Water diverted from East Maui ran down a ditch toward sugar cane fields at Hawaiian Commercial & Sugar Co. plantation in Puunene in April 2010. Alexander & Baldwin has announced it will permanently restore water to eight streams in east Maui as Hawaii’s last sugar plantation prepares to close at the end of the year.

WAILUKU » Alexander & Baldwin has announced it will permanently restore water to eight streams in east Maui as Hawaii’s last sugar plantation prepares to close at the end of the year. The decision comes after taro farmers pushed for decades to get the company to stop the century-old practice of diverting streams to irrigate crops.

President Chris Benjamin of A&B, the parent company of Hawaiian Commercial & Sugar Co., made the announcement Wednesday during a news conference with state legislators. He said streams will be restored and taro farmers will have increased access to water once the plantation shuts down, The Maui News reported.

While legislators supported the decision, those who have challenged the company’s water diversion practices over the years called the announcement “disingenuous.” They said it was meant to influence lawmakers who were scheduled to discuss a water rights bill later in the day.

The Senate-revised version of the legislation would allow holdover state water diversion permits for farmers, ranchers and utilities, and would prevent A&B from continuing to divert east Maui stream water for irrigation. The original House bill called for A&B to maintain its rights to the water while it awaited a final decision from the state on its request for a long-term lease.

The bill was introduced after an Oahu judge invalidated state water diversion permits for A&B for its Maui sugar operations in January. First Circuit Judge Rhonda Nishimura found that the state Board of Land and Natural Resources’ practice of extending revocable permits on a “holdover” basis each year from 2001 to 2014 violated state law.

Mahealani Wendt, an east Maui resident and taro farmer, said A&B’s announcement “is a disingenuous attempt to deflect attention from A&B’s and these politicians’ true intention to put A&B back into House Bill 2501.”

Native Hawaiian Legal Corp., which has represented the taro farmers, said that the farmers should have been included in the news conference.
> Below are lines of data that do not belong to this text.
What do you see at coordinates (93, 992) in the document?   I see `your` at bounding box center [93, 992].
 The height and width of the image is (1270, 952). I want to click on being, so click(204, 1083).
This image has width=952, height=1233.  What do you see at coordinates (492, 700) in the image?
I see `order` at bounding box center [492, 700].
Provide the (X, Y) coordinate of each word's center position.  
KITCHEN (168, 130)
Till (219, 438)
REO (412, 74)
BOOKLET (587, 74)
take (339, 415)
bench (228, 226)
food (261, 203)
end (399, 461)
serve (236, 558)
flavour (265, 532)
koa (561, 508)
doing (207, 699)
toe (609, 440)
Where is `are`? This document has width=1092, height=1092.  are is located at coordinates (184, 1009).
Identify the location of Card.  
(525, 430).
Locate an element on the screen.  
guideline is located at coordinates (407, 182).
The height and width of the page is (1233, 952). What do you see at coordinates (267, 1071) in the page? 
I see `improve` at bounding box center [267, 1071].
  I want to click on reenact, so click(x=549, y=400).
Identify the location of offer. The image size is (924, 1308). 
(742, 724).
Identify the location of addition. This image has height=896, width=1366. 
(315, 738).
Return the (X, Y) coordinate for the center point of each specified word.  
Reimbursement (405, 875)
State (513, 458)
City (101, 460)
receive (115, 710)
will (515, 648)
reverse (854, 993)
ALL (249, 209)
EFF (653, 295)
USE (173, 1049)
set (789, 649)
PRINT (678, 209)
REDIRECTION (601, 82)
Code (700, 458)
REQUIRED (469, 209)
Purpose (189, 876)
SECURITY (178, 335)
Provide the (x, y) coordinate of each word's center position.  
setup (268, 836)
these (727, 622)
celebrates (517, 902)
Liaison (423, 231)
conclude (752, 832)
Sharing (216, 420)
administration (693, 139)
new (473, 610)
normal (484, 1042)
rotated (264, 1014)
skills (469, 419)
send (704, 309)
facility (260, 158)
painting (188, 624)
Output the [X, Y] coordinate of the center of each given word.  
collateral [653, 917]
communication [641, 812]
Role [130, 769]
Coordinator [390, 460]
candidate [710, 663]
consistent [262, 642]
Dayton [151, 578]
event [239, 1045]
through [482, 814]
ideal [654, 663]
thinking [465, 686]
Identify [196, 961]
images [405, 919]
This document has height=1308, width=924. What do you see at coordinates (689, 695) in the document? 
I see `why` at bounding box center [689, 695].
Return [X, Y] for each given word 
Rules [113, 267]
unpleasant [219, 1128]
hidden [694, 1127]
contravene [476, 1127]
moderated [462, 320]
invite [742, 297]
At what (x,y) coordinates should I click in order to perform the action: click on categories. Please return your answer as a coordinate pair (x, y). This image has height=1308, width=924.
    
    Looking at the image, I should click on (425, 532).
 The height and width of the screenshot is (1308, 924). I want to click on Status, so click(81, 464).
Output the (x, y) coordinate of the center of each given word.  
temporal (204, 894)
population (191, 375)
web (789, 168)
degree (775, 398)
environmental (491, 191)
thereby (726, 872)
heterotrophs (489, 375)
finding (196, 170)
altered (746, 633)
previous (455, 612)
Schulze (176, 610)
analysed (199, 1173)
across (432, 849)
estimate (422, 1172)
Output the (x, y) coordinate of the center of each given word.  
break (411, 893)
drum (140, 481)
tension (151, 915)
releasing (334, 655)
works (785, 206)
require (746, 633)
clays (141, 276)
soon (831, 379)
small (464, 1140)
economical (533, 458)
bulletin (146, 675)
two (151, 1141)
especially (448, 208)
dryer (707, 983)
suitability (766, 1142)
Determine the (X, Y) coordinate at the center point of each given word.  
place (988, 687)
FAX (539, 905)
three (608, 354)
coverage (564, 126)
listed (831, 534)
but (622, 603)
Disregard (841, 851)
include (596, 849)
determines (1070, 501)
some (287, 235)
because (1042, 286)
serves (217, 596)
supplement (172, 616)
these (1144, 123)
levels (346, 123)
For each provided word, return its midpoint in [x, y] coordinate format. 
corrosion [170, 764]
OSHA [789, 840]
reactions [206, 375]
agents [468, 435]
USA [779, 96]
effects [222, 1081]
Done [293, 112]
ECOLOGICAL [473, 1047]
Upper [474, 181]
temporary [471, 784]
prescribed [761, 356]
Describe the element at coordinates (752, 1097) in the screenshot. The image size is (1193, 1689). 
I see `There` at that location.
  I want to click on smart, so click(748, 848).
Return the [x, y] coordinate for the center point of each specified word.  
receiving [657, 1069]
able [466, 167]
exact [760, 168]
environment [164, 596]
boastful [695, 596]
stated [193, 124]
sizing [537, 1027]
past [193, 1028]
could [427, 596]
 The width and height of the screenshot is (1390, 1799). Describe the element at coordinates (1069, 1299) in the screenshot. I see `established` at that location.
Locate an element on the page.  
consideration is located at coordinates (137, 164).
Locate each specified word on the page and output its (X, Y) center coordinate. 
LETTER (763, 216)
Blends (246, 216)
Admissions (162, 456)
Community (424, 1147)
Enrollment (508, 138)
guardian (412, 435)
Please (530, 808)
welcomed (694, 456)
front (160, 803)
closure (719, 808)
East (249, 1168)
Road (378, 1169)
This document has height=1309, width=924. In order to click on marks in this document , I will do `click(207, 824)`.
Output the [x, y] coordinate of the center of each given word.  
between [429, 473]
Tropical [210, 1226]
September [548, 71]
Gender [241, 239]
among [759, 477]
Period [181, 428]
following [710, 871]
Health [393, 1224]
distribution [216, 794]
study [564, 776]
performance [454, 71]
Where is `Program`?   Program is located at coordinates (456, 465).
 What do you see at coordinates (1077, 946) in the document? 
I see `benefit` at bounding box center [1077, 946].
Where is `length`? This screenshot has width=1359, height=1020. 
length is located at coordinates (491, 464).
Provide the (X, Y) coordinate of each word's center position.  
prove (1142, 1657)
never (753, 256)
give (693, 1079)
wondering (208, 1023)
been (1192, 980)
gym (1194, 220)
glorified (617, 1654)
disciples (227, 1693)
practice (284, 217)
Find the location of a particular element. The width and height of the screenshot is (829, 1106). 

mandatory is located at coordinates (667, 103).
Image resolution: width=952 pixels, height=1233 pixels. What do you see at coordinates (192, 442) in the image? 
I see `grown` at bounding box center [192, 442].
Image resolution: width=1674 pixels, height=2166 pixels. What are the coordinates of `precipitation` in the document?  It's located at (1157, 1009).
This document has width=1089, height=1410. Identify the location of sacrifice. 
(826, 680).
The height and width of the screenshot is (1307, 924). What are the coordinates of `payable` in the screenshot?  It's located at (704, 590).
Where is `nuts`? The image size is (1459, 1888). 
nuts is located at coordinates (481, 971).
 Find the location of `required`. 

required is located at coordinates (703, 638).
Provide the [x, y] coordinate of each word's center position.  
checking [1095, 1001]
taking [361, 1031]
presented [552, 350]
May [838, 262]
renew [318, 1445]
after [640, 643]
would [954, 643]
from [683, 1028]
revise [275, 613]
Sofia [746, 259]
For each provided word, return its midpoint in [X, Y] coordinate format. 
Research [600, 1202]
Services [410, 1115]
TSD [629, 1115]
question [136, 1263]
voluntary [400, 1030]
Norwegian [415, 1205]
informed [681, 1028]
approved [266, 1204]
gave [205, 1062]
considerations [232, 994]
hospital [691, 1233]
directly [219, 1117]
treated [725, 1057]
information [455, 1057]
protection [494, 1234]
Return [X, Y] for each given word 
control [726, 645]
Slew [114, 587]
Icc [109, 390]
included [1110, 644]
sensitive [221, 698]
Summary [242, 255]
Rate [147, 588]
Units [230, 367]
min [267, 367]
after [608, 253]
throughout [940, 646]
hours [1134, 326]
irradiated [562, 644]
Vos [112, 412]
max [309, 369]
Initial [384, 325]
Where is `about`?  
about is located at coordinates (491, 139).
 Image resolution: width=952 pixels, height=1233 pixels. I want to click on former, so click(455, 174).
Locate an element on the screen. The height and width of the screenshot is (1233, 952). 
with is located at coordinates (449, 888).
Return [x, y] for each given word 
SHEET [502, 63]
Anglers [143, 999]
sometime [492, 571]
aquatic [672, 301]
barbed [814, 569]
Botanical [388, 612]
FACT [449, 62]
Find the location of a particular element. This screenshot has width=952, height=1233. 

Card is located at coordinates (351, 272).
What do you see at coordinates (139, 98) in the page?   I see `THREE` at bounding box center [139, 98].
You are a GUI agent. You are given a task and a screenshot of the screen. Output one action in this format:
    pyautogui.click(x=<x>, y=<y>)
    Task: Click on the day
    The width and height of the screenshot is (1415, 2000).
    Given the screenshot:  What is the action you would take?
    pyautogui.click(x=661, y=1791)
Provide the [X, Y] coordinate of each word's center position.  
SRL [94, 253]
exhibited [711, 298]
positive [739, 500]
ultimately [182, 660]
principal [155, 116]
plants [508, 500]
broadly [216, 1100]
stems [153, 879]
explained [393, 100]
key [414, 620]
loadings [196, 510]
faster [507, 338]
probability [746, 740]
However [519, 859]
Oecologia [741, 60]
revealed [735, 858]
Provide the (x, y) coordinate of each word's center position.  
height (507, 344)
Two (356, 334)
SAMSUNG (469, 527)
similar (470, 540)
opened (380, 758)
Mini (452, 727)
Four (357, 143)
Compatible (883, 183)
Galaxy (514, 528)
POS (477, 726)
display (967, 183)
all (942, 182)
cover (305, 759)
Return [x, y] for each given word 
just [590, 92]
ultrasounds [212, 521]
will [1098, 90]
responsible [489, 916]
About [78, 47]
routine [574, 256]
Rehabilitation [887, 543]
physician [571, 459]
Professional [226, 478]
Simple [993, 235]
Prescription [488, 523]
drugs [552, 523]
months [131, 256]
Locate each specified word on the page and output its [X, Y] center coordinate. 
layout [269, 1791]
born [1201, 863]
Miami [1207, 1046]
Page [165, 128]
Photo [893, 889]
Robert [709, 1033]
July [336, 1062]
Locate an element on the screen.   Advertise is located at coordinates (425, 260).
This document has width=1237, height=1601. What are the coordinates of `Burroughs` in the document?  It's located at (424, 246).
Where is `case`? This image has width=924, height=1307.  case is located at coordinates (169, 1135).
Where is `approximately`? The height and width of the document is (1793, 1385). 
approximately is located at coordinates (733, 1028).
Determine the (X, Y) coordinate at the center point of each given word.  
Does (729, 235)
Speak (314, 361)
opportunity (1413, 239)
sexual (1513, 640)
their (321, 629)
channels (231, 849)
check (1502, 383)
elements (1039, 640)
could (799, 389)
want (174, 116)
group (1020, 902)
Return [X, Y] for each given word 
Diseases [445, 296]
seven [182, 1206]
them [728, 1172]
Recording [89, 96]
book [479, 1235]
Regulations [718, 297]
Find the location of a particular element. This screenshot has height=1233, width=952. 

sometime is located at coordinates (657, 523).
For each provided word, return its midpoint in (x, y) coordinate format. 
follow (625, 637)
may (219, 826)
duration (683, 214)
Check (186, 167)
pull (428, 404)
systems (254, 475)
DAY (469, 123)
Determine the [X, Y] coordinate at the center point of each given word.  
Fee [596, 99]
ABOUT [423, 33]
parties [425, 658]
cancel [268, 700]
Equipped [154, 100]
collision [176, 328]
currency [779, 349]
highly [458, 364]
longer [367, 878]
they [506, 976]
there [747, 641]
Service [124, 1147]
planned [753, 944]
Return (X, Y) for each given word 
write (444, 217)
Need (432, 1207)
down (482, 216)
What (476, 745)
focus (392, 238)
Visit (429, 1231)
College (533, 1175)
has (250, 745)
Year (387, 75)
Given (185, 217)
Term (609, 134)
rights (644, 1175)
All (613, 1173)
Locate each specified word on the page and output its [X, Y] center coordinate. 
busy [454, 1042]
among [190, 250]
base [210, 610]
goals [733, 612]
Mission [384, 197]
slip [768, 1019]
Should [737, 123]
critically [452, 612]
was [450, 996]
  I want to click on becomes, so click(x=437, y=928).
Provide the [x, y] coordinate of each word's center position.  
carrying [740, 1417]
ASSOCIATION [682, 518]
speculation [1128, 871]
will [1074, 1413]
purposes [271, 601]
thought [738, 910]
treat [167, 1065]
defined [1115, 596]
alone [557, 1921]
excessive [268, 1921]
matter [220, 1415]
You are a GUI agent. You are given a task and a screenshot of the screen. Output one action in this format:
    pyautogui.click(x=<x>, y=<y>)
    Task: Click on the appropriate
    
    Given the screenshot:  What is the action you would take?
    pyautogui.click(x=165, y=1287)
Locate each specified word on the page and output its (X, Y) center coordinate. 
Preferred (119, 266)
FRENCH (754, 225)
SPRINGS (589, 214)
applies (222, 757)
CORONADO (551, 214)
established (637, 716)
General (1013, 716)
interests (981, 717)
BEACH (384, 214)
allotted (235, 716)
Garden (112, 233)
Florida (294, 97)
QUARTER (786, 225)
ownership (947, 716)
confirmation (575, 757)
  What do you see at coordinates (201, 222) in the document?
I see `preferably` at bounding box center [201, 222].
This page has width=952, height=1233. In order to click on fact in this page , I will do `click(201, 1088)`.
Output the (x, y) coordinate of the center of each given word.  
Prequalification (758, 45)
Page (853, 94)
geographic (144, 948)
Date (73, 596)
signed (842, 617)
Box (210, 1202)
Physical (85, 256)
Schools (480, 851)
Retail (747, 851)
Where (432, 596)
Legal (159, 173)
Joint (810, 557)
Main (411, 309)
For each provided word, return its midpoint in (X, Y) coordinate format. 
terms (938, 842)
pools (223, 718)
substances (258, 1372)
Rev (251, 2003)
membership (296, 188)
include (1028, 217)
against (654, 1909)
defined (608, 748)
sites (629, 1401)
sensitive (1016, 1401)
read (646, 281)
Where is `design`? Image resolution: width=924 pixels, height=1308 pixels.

“Today, history repeats itself, as A&B has once again used its clout to entice certain Hawaii state legislators and agencies to defy – even collude to overturn – a court order declaring A&B’s East Maui diversion of any streams flowing across 33,000 acres of state ceded lands for its commercial enterprise to be illegal,” the corporation said.

A&B said it has already restored water to three steams that feed Wailuanui, the largest taro-growing area in east Maui. A&B plans to submit a letter to the state water commission about the stream restorations, and will ask for the commission’s guidance in returning water to the streams.